Every bit as good as Woodrell’s icy The Death of Sweet Mister (2001)—in other words, about as good as it gets.
by Daniel Woodrell ‧ RELEASE DATE: Aug. 7, 2006
A stoical Appalachian girl strives to rescue her family from her father’s criminal legacy in Woodrell’s bleak, mean, gripping eighth novel.

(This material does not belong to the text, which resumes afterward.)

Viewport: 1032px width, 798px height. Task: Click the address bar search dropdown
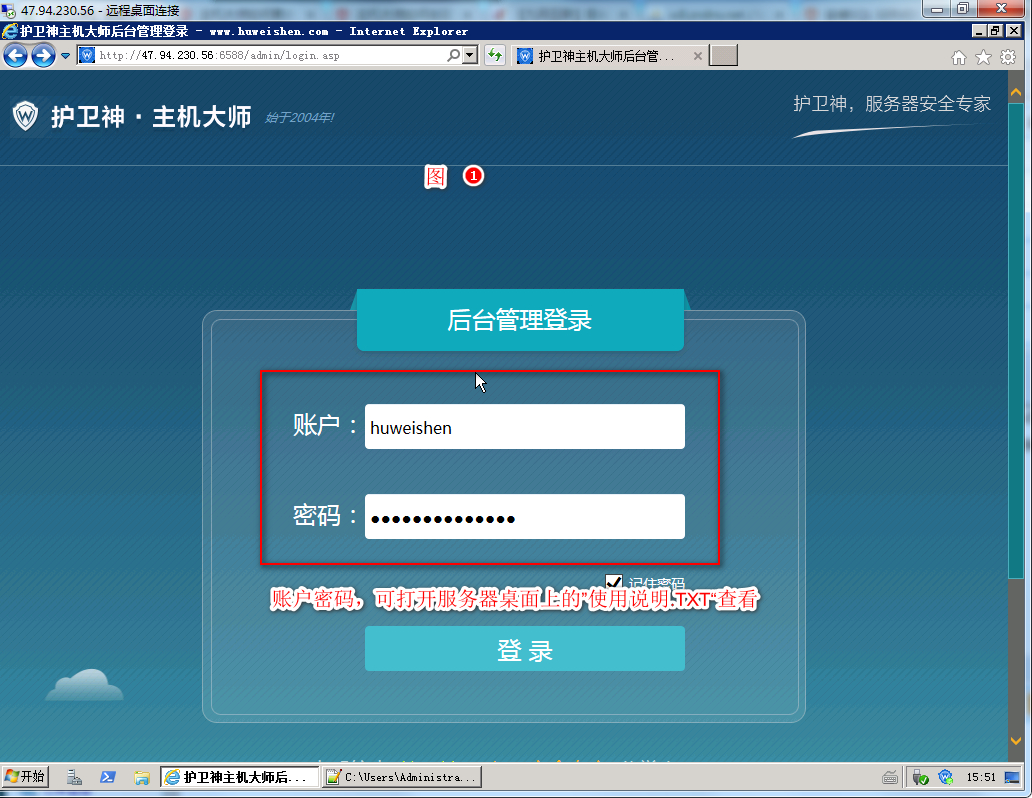coord(454,56)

In Missouri’s Rathlin Valley near the Arkansas border, “crank” cooker and dealer Jessup Dolly has jumped bail, leaving his 16-year-old daughter Ree to look after her younger brothers and their helpless Mom, once a spirited beauty, now a passive recluse sunk in the dreamy recesses of her “broken” mind. If Jessup doesn’t return for trial, his family will be evicted, their land sold for timber, and they’ll find shelter only among the hillside caves where generations of itinerant ancestors weathered their passage to settlement, led by their hardbitten patriarch Haslam. An Old Testament harshness and spareness indeed shadow this grim tale, as Ree seeks her father, dead or alive, aided by her childhood friend (and sometime lover), unhappily married Gail Langan. It’s an odyssey rich with echoes of Inman’s journey in Charles Frazier’s Cold Mountain, the homicidal poetry of Cormac McCarthy’s tense narratives (with random bits and snatches of Elmore Leonard and Harry Crews), as Ree doggedly perseveres, querying her sullen and inscrutable Uncle Teardrop, her wrathful kinsman Thump Milton and his menacing passel of gun-toting cronies and combative womenfolk—considering the increasingly likely possibility that Jessup had “turned snitch” and met his fate at the hands of his former accomplices. The truth both endangers Ree’s life and sets her free, in a coiled-spring narrative whose precisely honed prose vibrates with arresting descriptive phrases (“Houses above look caught on the scraggly hillsides like combs in a beard and apt to fall as suddenly”) and unsparing doom-laden pronouncements (“Either he stole or he told. Those are the things they kill you for”). And the unforgettable Ree is a heroine like no other.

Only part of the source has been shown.